ISBN               : 978-623-253-000-3

Harga              : Rp. 39.000,00


Character Building, Modal Tumbuh Kembang Anak  

 

            Tidak mudah bagi orang dewasa menyelami dunia anak-anak, apalagi menuliskannya dalam bentuk cerita yang berkarakter. Beragam kisah yang tersaji dalam buku ini mengajarkan pembaca khususnya anak-anak agar memiliki jiwa dan mental untuk berbuat kebaikan yang kuat. Karakter ini menjadi modal utama dalam perkembangan pola pikir anak-anak. Mereka akan terbiasa berpikir matang sebelum bertindak sesuai perkembangan usianya.

            Lisma Laurel dalam ceritanya berjudul “Kasih Sejuta Bunda” mengisahkan Clara yang kehilangan ibu kandungnya, tapi ternyata ia mempunyai sejuta ibu yang terdiri dari Ayah yang akan belajar menjadi ibu dan ibu teman-temannya yang sangat perhatian serta menyayanginya seperti anak sendiri. Clara yang semula bersedih menjadi terhibur karena banyak orang menyayanginya. Ia menjadi anak yang lebih kuat dan tegar. Kepada anak-anak, Lisma menyadarkan satu hal bahwa penting bagi mereka untuk senantiasa berpikir positif terhadap setiap keadaan.

            Senada dengan Lisma Laurel, cerita “Sarabba Kakek Agung” karya S. Gegge Mappangewa juga mengajarkan kepada anak-anak untuk tidak berburuk sangka kepada orang lain.

Ketakutan kami perlahan hilang. Benar yang dikatakan ayah, Kakek Agung sebenarnya tidak jahat. Kamilah yang selama ini tidak berani mendekat padahal dia ingin sekali akrab dengan kami (hal 112).

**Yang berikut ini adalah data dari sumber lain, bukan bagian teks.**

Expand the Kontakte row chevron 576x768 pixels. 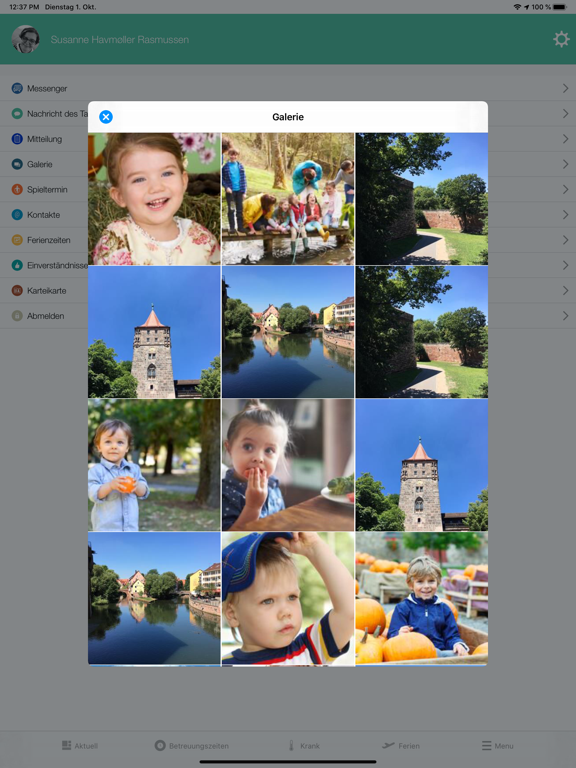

            Kesadaran berpikir dan bertindak positif inilah yang akan mengantarkan anak-anak untuk senantiasa bersyukur dan ikhlas menjalani kehidupan. Seperti kisah Dio yang semula menyisakan nasi di piringnya, akhirnya tersadar setelah mendengar cerita dari kakek sahabatnya. Dio tercenung mendengar kata-kata Kakek Faiz barusan. Tiba-tiba saja ia teringat ibu yang selalu menyuruhnya menghabiskan nasi saat makan. Ibu selalu bilang tidak baik memubazirkan makanan. Ah, jika ibu yang bukan petani saja sangat menghargai jerih payah para petani, bagaimana, ya, perasaan petaninya kalau hasil jerih payahnya hanya dibuang-buang seperti yang dia lakukan tadi? (hal 124). Demikianlah Aniyati mengisahkan ceritanya yang berjudul “Nasi Hukuman.”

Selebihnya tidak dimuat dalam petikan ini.